* Problem description: Write the next part of the article on the chatbot judgment study, picking up after its final sentence.

Posted May 22, 2025

Study questions whether chatbots are more judgmental than their human counterparts

Fox School of Business Associate Professor Sezgin Ayabakan addresses why some people view text-based chatbots to be more judgmental than mental health providers. 

Photography By: 
Ryan Brandenberg
Associate Professor Sezgin Ayabakan highlights people’s perceptions of mental health chatbots.

Recognizing that some people facing mental health issues are not turning to traditional providers for assistance, a Temple University associate professor has examined how artificial intelligence could be leveraged to help improve access to healthcare resources. 

“Our starting point was that mental health has a big stigma amongst the public and people would be more open to disclosing their information to a robot instead of a human,” said Sezgin Ayabakan, a Harold Schaefer Fellow in the Management Information Systems Department at the Fox School of Business. 

“We thought that people would be more willing to reach out to an AI agent because they might think that they would not be judged by the robots, because they are not trained to judge people,” he added. “People may feel like the judgmentalness of the human professional may be high, so they may not reach out.” 

However, after conducting multiple lab experiments, his research team found an unexpected result.  

“People perceived the AI agents as being more judgmental than a human counterpart, though both agents were behaving exactly the same way,” Ayabakan said. “That was the key finding.” 

The researchers conducted four lab experiments for a vignette study among four groups of 290 to 1,105 participants. During the experiments, participants were shown videos of a conversation between an agent and a patient. One group of participants were told that the agent was an AI agent, while the other was informed that the agent was human. 

“The only variable that was changing was the agent type that we were disclosing,” Ayabakan explained.

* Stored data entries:
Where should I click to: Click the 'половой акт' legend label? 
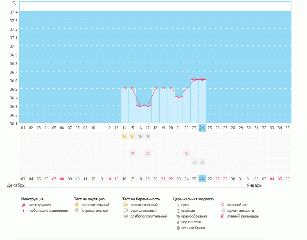pyautogui.click(x=237, y=205)
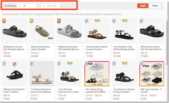Screen dimensions: 169x103
Task: Click the TOP 3 rank badge
Action: 59,21
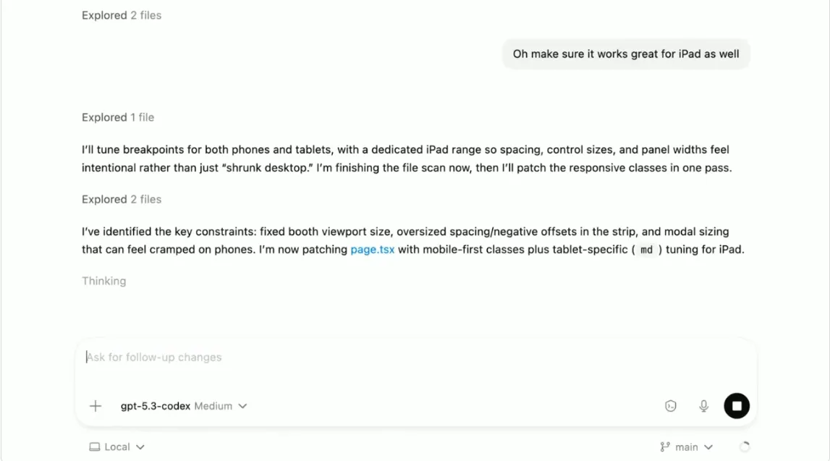Screen dimensions: 830x461
Task: Click the stop generation button
Action: pos(737,406)
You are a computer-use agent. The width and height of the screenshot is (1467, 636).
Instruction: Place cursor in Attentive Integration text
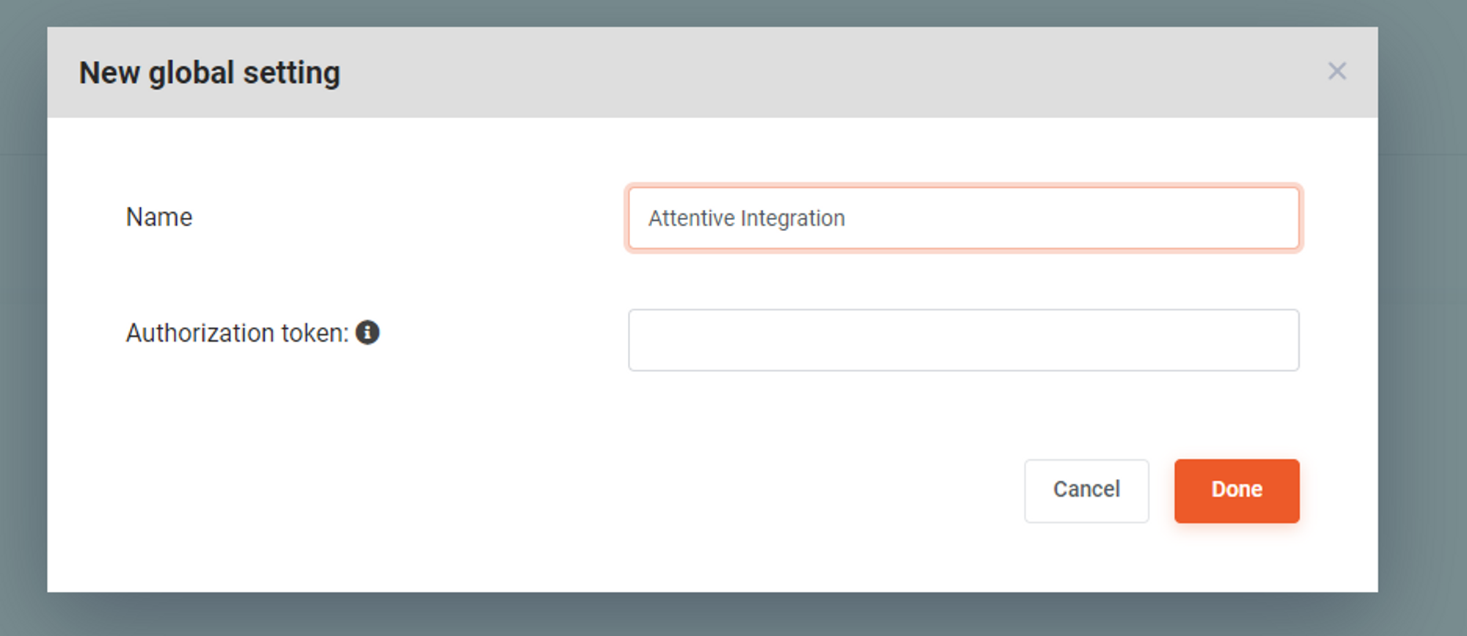point(747,219)
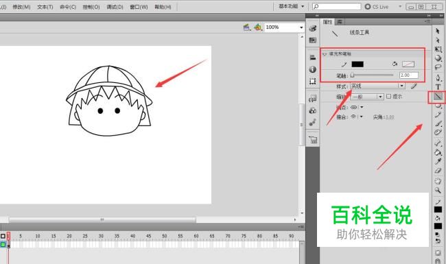
Task: Select the Eraser tool
Action: tap(438, 171)
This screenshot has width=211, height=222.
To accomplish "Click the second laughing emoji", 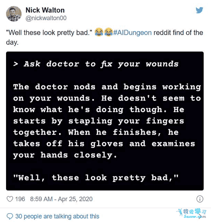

* Solved exercise:
“That’s the beauty of vignette studies. You can control all the other things, and you only change one variable. You get the perception of people based on that change.” 

Next, the researchers conducted a qualitative study to understand how chatbots are perceived to be more judgmental. They conducted 41 in-depth interviews during this study to learn why people felt like they were being judged by these chatbots. 

 “Our findings suggest that people don’t think that chatbots have that peak emotional understanding like human counterparts can,” Ayabakan said. 

“They cannot understand deeply because they don’t have those human experiences, and they lack those social meanings and emotional understanding that leads to more increased perceived judgmentalness.” 

The interview subjects thought that chatbots were not capable of having empathy, compassion and an ability to validate their feelings. 

“People feel like these agents cannot deliver that human touch or that human connection, at least in a mental health context,” Ayabakan continued. 

“The main highlight is that people perceive such agents for those things that they cannot do, instead of the things they can do. But if they want to judge a human agent, they normally judge them for those things that they do, instead of the things they cannot do.”